### EXCERTO SELECIONADO ###

Como afirma Michael Hudson uma classe cleptocrática tomou conta da
economia, à qual a política de direita entrega os povos.
Fizeram-no mentindo sobre as consequências do Comércio Livre,
desregulação financeira, austeridade. O neoliberalismo consagrou
a exploração capitalista sob o domínio da finança.
Os cidadãos vivem na insegurança, com receio de novas crises, do
colapso económico ou da estagnação, de mais austeridade e
desemprego. Uma sociedade que não é capaz de produzir e
distribuir a riqueza criada com justiça e equidade, fautora de guerras,
de caos, de êxodos populacionais.
Nos EUA em termos reais o salário mínimo cai desde 1968, mesmo um
aumento em 2009 não compensou a inflação. Um dos
argumentos é que aumentando-o iria prejudicar os trabalhadores mais
pobres que perderiam o emprego. Lá como cá, em que o
salário mínimo perde valor real desde 1976, as lágrimas de
crocodilo pelos pobres são recorrentes na defesa dos oligarcas.

###

▶ [TAREFAS A REALIZAR]
a – Devolva, do excerto sobre o neoliberalismo, todo o trecho que vai desde "Fizeram-no mentindo sobre" até "defesa dos oligarcas.", sem qualquer alteração.
b – Responda às perguntas seguintes com base no excerto sobre o neoliberalismo.
(i) Segundo o excerto, desde que ano cai o salário mínimo real nos EUA?
(ii) Em que ano houve nos EUA um aumento que não compensou a inflação?
(iii) Sob o domínio de quê consagrou o neoliberalismo a exploração capitalista?

### EXTRATOS DA LISTAGEM ###

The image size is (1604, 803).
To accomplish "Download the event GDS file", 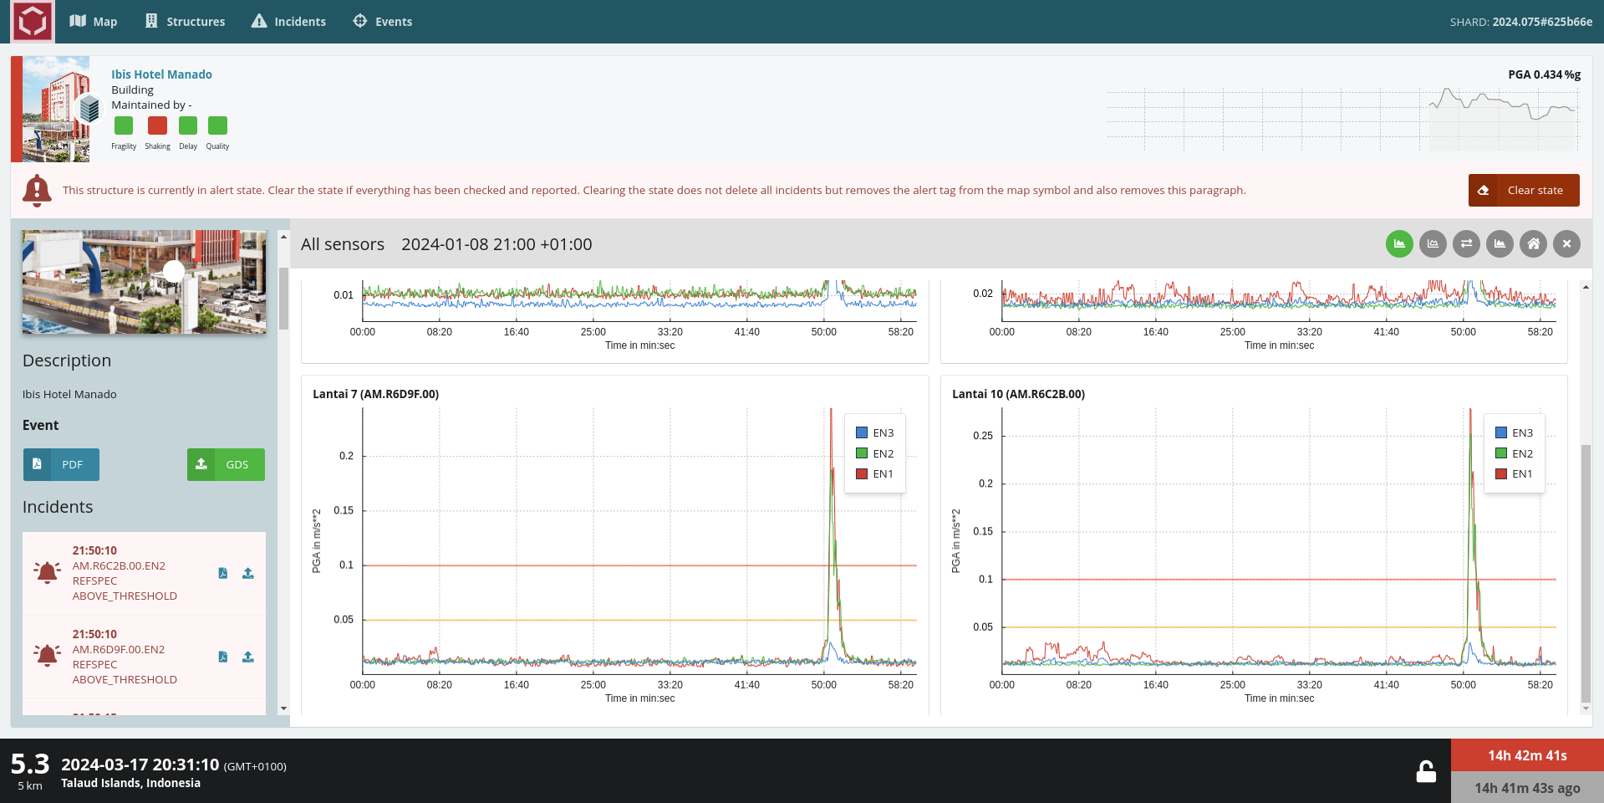I will pos(226,464).
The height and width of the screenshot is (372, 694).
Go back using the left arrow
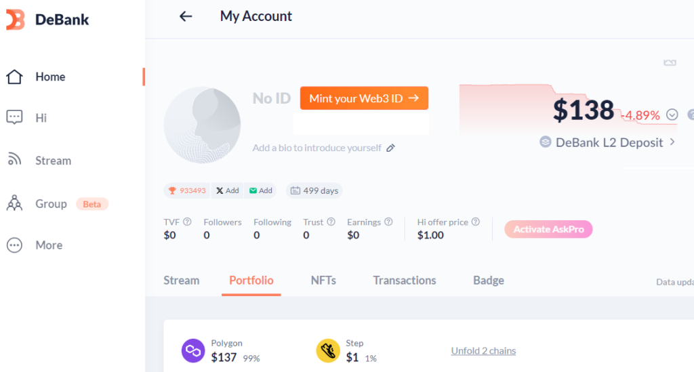(186, 17)
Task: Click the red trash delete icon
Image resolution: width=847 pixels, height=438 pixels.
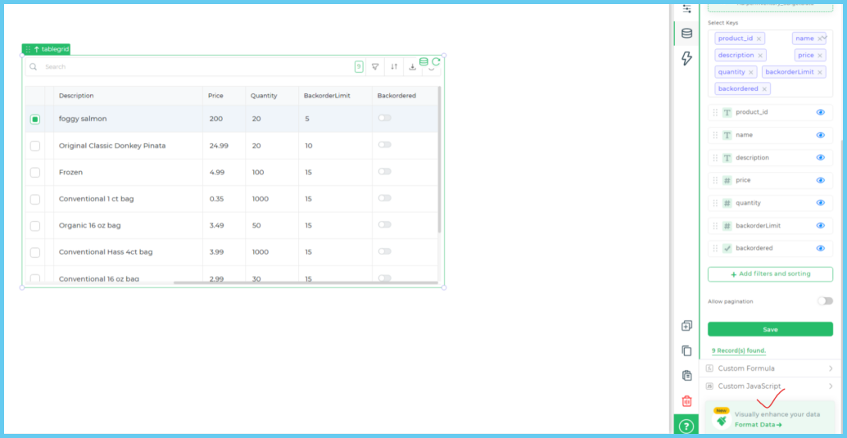Action: pyautogui.click(x=686, y=401)
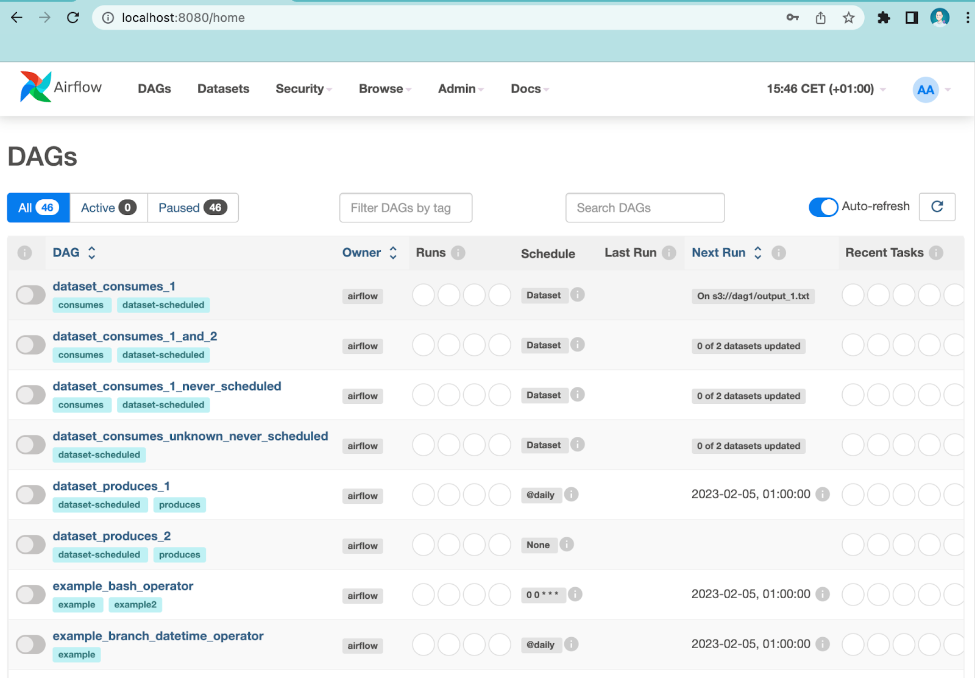Screen dimensions: 975x678
Task: Click schedule info icon for dataset_produces_1 @daily
Action: tap(571, 495)
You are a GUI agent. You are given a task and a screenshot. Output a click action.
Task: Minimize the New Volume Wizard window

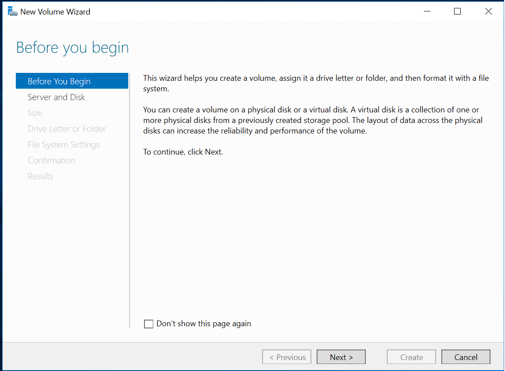(426, 11)
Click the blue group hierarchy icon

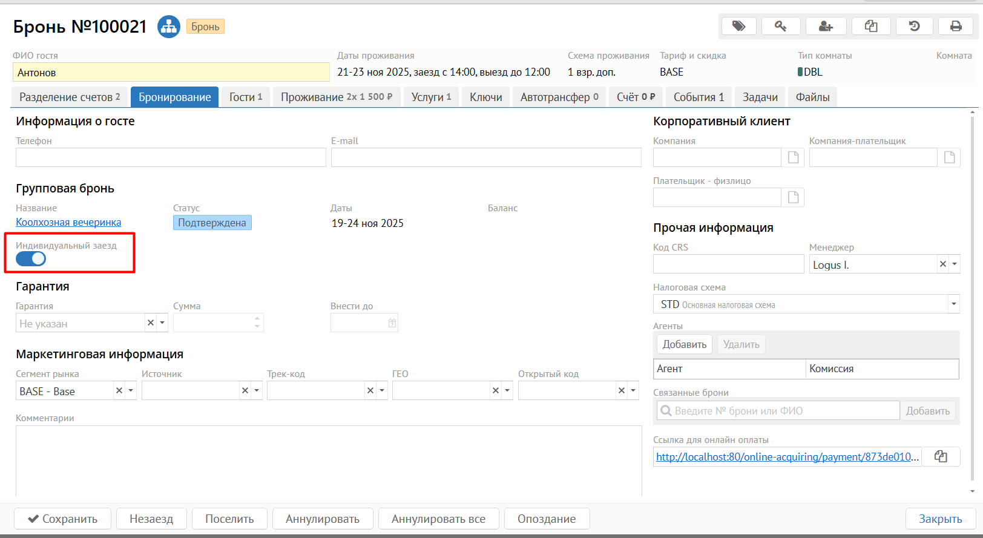tap(169, 27)
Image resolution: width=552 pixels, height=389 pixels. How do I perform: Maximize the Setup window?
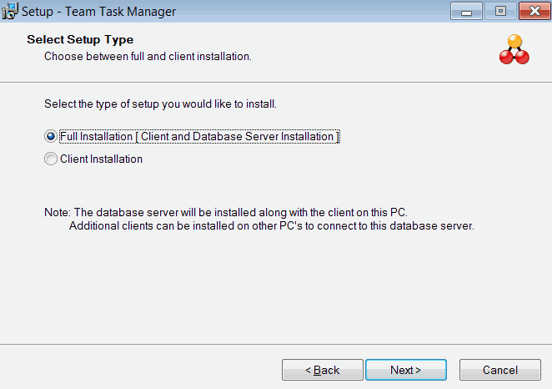click(500, 12)
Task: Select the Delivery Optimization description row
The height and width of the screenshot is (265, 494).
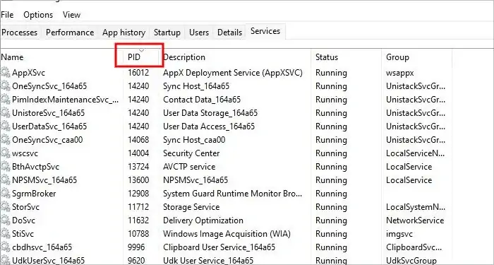Action: 203,220
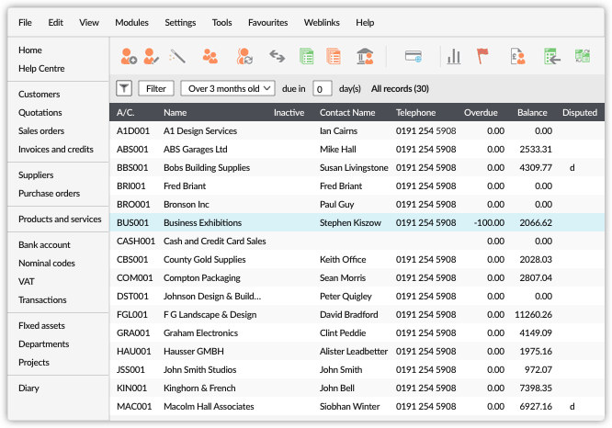The height and width of the screenshot is (428, 612).
Task: Click the bank building toolbar icon
Action: [x=365, y=57]
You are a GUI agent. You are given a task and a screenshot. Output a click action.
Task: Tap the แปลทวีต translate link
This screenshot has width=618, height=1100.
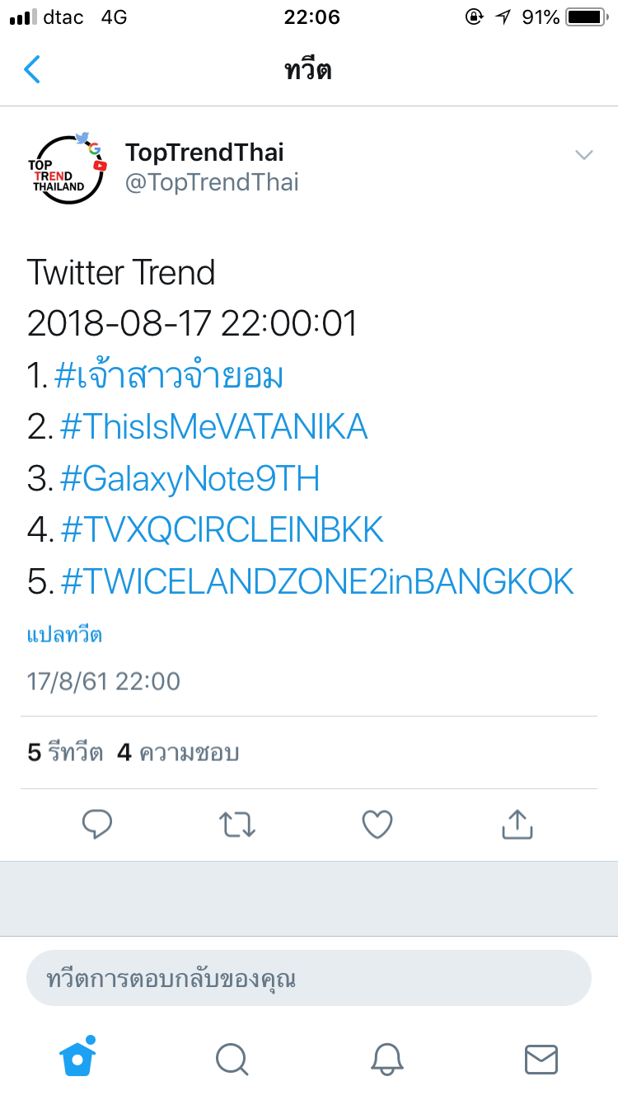point(64,635)
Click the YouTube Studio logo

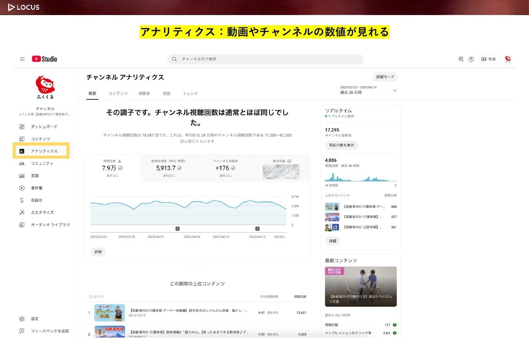click(x=44, y=59)

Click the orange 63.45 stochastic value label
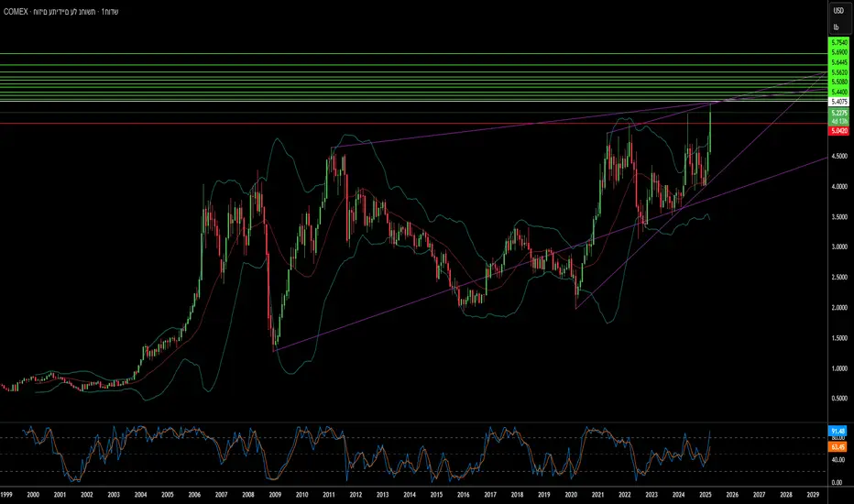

###

▶ [RESULTADOS DO EXERCÍCIO]
a –
Fizeram-no mentindo sobre as consequências do Comércio Livre,
desregulação financeira, austeridade. O neoliberalismo consagrou
a exploração capitalista sob o domínio da finança.
Os cidadãos vivem na insegurança, com receio de novas crises, do
colapso económico ou da estagnação, de mais austeridade e
desemprego. Uma sociedade que não é capaz de produzir e
distribuir a riqueza criada com justiça e equidade, fautora de guerras,
de caos, de êxodos populacionais.
Nos EUA em termos reais o salário mínimo cai desde 1968, mesmo um
aumento em 2009 não compensou a inflação. Um dos
argumentos é que aumentando-o iria prejudicar os trabalhadores mais
pobres que perderiam o emprego. Lá como cá, em que o
salário mínimo perde valor real desde 1976, as lágrimas de
crocodilo pelos pobres são recorrentes na defesa dos oligarcas.

b –
(i) Desde 1968.
(ii) Em 2009.
(iii) Sob o domínio da finança.